To establish whether the genes in this region affected response to chemotherapy, the researchers grew breast cancer cells in the laboratory with a higher expression of chromosome 8. They then selectively turned off certain genes in this region to assess whether the cancer cells were more or less likely to respond when exposed to three different classes of chemotherapy treatments: anthracycline-based and platinum-based drugs, and chemotherapy drugs called taxanes, which stop cell division.
This technique showed which genes changed the cancer cells’ sensitivity to chemotherapy drugs. The researchers then looked at the levels of these genes in other breast cancer cells to see if there was a link between the expression of these genes and how much those cells responded to the chemotherapy.
Finally, they looked at the expression of the genes in tumour biopsies in trials of either anthracycline-based or platinum-based drugs when they were given before surgery as a single therapy.
There were 75 genes that had different expression in tumours that had spread compared to those that had not.
Of the genes associated with recurrent breast cancer, 12 were found on chromosome 8. Breast cancer cells where two of these genes, YWHAZ and LAPTM4B, were switched off, had more sensitivity to anthracycline-based chemotherapy. Other breast cancer cells with higher activity of YWHAZ or LAPTM4B were less responsive to anthracycline-based chemotherapy.
Platinum-based chemotherapy and taxanes appeared to have no such association with these genes. Adding these genes to cancer cells decreased their sensitivity to anthracycline-based chemotherapy, but did not affect their response to platinum-based chemotherapy or taxanes.
The genes appeared to affect the sensitivity of anthracycline-based chemotherapy in different ways. Higher levels of LAPTM4B appeared to prevent anthracycline drugs from reaching their target in the cell (the nucleus), while YWHAZ protected the cells from dying when treated.
In trials where a type of anthracycline chemotherapy was given before surgery, high expression levels of LAPTM4B and YWHAZ were again associated with a poorer response. However, when a type of platinum-based chemotherapy or a type of taxane was given, these genes did not affect the outcome.
The researchers concluded that LAPTM4B and YWHAZ prevent the activity of anthracycline chemotherapy. Because these genes are located close together on a region of chromosome 8, tumours that have increased activity in this region may have a higher resistance to anthracycline chemotherapy.

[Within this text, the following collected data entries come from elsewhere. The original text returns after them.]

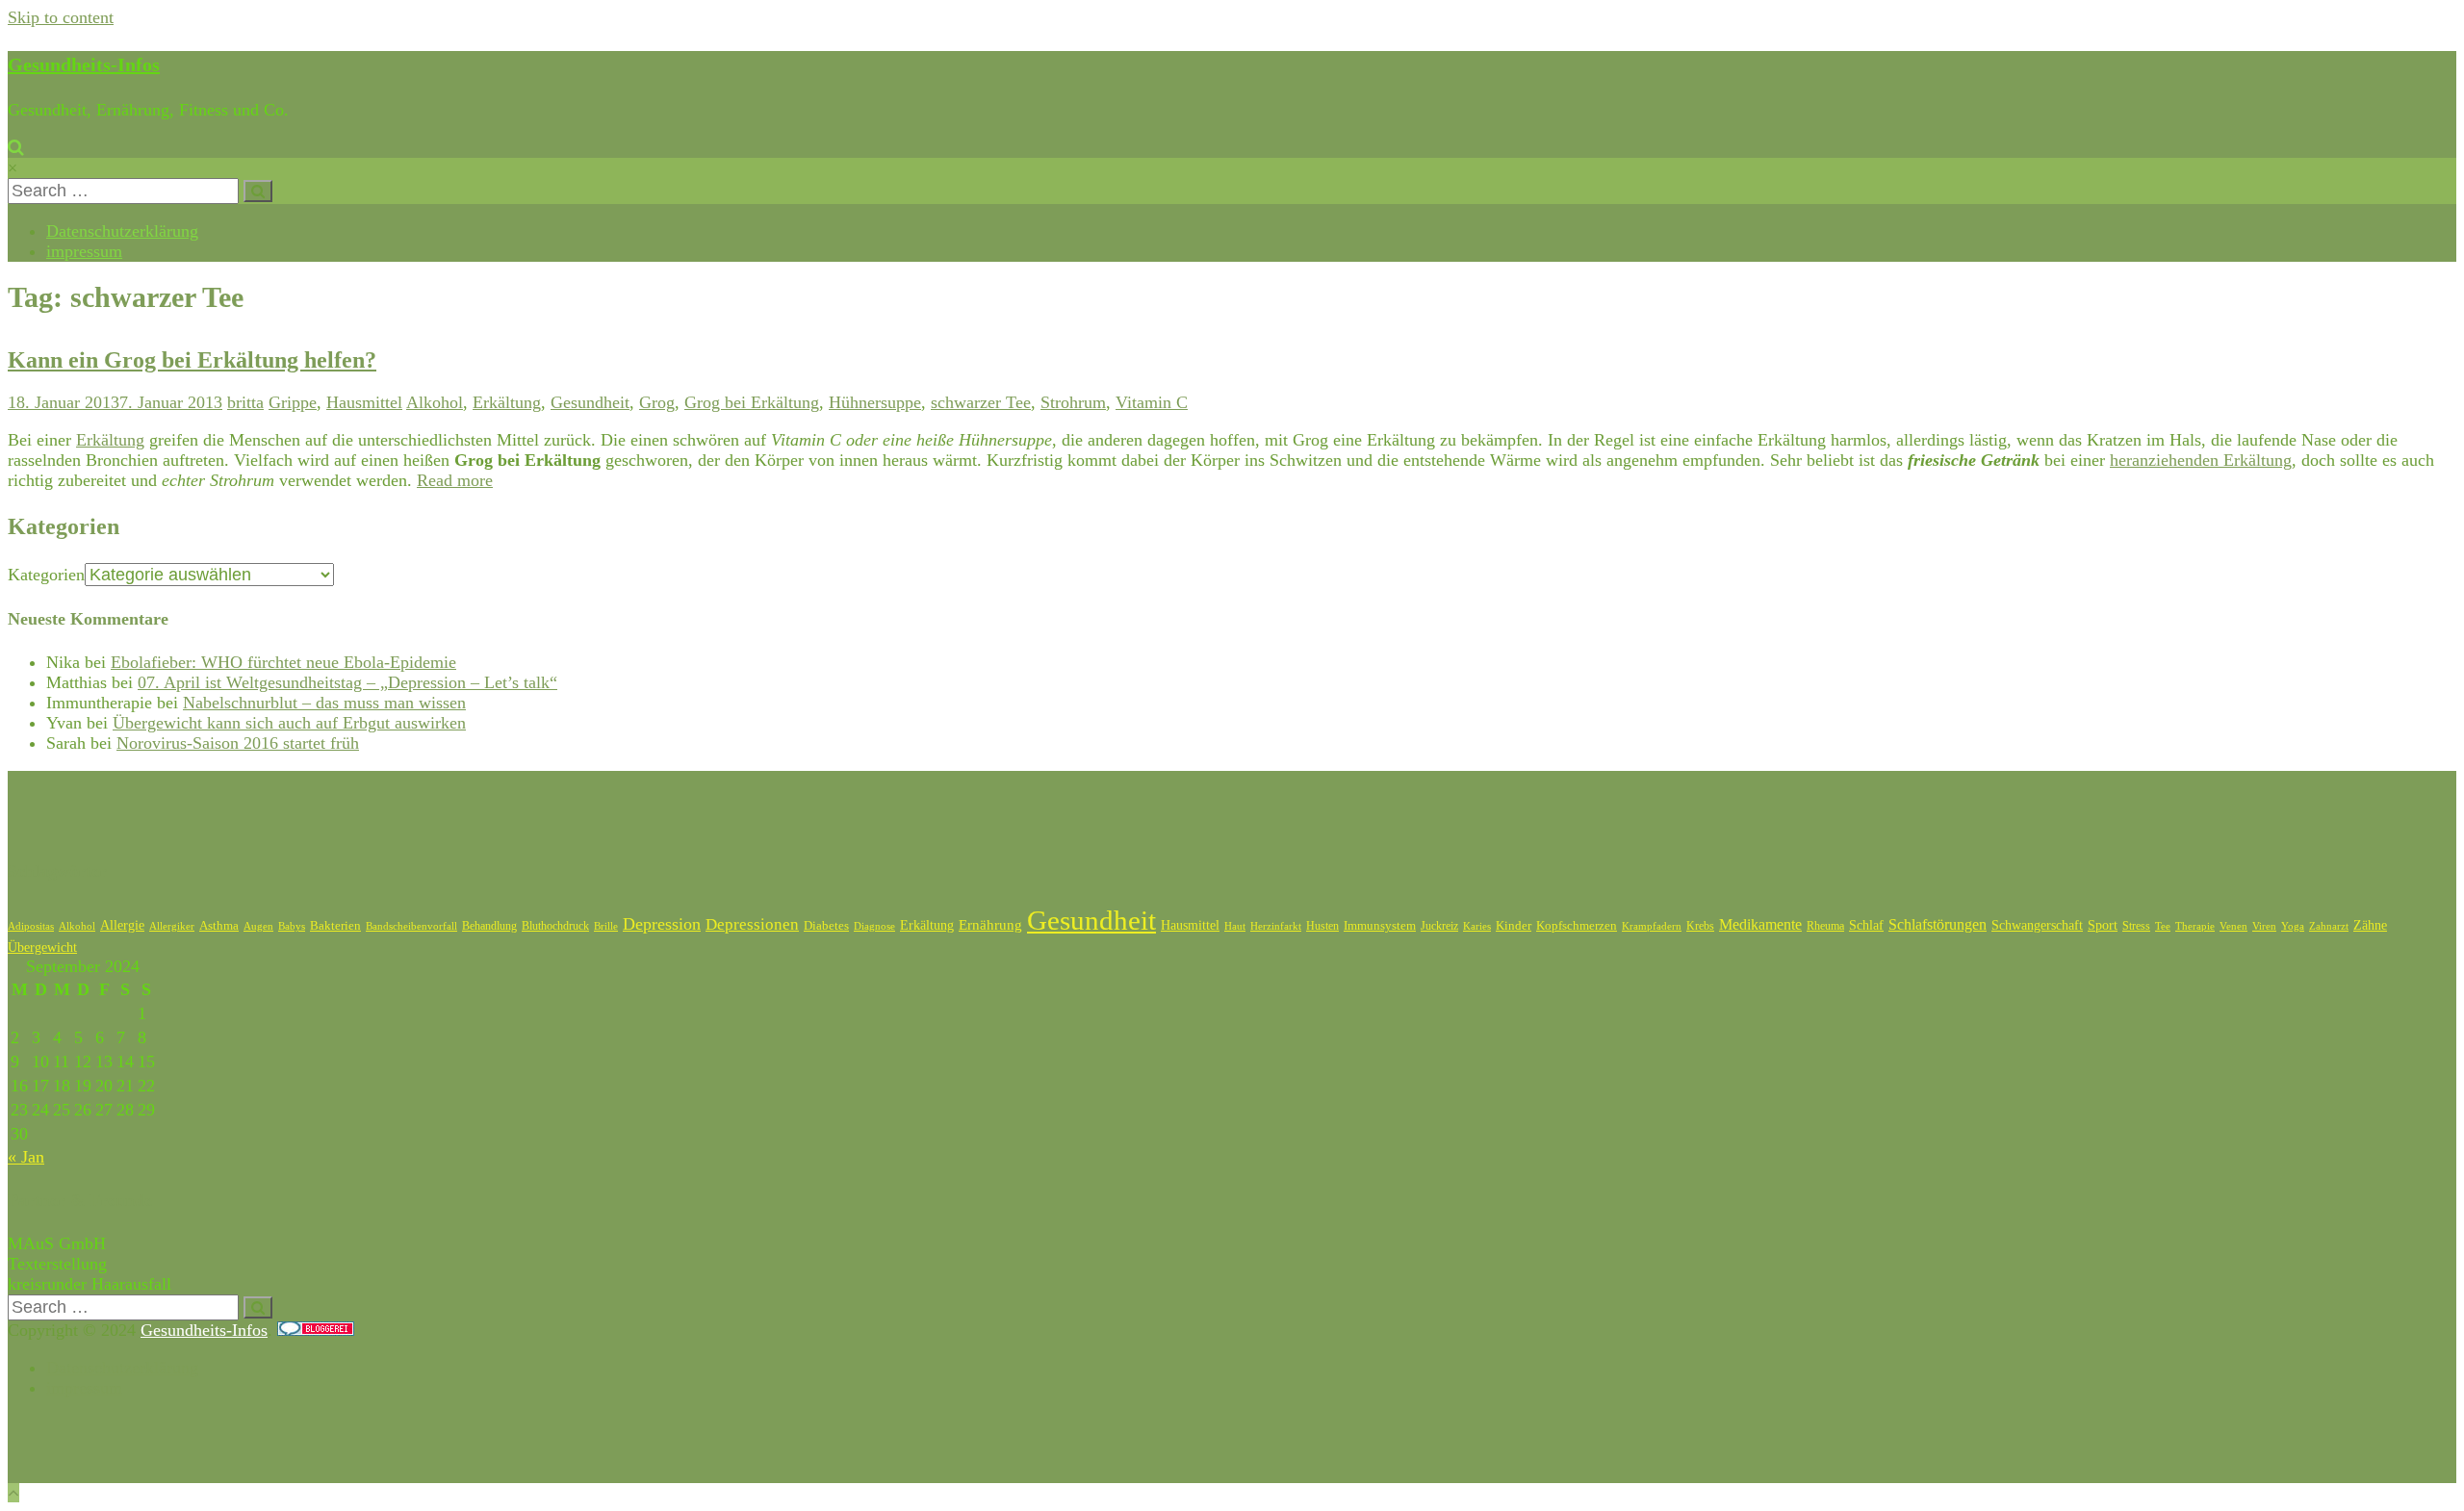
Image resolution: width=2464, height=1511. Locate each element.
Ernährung (990, 925)
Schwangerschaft (2037, 925)
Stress (2136, 926)
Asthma (219, 926)
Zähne (2370, 925)
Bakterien (335, 925)
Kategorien (46, 574)
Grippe (293, 402)
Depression (662, 924)
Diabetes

They say that although anthracyclines seem to be a reasonable treatment in tumours without these increases, patients with this change may need alternative treatment.
This study found that two genes - LAPTM4B and YWHAZ - may inhibit the response of anthracycline-based adjuvant chemotherapy for breast cancer. Further work is now needed to determine how these genes affect the action of the drug and how many patients with breast cancer tumours express higher levels of these genes.
The improved classification of cancers could potentially lead to tailor-made chemotherapy regimens. Although these genes were found to still be susceptible to platinum-based chemotherapy and other drugs, further work is needed to assess the best treatment options for patients exhibiting a higher expression of LAPTM4B and YWHAZ.
Personalised chemotherapy regimes based on the genetic profile of tumours are feasible, and this valuable research contributes towards that goal. However, this is a laboratory study, and much more research would be needed before this were possible.